Copy exactly, please, each line of the data below until the line that contains "Given: Click SYPNL LTP value 1,750.00" has been copied, beginning at the top.
[Records shown Boundary: Start]
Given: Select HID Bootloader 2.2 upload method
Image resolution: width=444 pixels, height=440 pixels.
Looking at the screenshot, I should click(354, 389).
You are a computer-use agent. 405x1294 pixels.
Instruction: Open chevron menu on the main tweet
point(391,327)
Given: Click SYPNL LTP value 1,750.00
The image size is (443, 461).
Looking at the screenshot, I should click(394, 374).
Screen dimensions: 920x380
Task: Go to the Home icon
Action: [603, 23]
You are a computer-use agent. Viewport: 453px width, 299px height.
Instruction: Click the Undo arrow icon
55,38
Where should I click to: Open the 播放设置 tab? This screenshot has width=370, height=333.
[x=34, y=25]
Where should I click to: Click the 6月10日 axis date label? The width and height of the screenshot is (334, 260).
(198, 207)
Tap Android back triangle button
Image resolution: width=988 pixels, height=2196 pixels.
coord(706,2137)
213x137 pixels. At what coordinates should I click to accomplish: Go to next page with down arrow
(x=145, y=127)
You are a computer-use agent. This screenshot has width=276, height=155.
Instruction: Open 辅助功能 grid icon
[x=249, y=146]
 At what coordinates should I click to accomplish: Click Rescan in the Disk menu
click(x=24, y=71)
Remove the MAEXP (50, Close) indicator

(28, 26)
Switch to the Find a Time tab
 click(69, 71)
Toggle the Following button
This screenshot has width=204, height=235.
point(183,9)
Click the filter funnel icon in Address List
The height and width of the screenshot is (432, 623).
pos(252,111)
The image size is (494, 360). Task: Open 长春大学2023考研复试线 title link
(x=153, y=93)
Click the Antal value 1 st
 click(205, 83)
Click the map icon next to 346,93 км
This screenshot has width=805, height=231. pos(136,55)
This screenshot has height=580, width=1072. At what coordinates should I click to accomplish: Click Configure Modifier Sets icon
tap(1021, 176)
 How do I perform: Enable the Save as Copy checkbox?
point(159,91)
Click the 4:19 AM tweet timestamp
[Records shown Boundary: End]
Response box:
Given: Select HID Bootloader 2.2 upload method
Image resolution: width=444 pixels, height=440 pixels.
Looking at the screenshot, I should click(354, 389).
You are a computer-use agent. 405x1294 pixels.
Instruction: Open chevron menu on the main tweet
point(391,327)
Given: Click SYPNL LTP value 1,750.00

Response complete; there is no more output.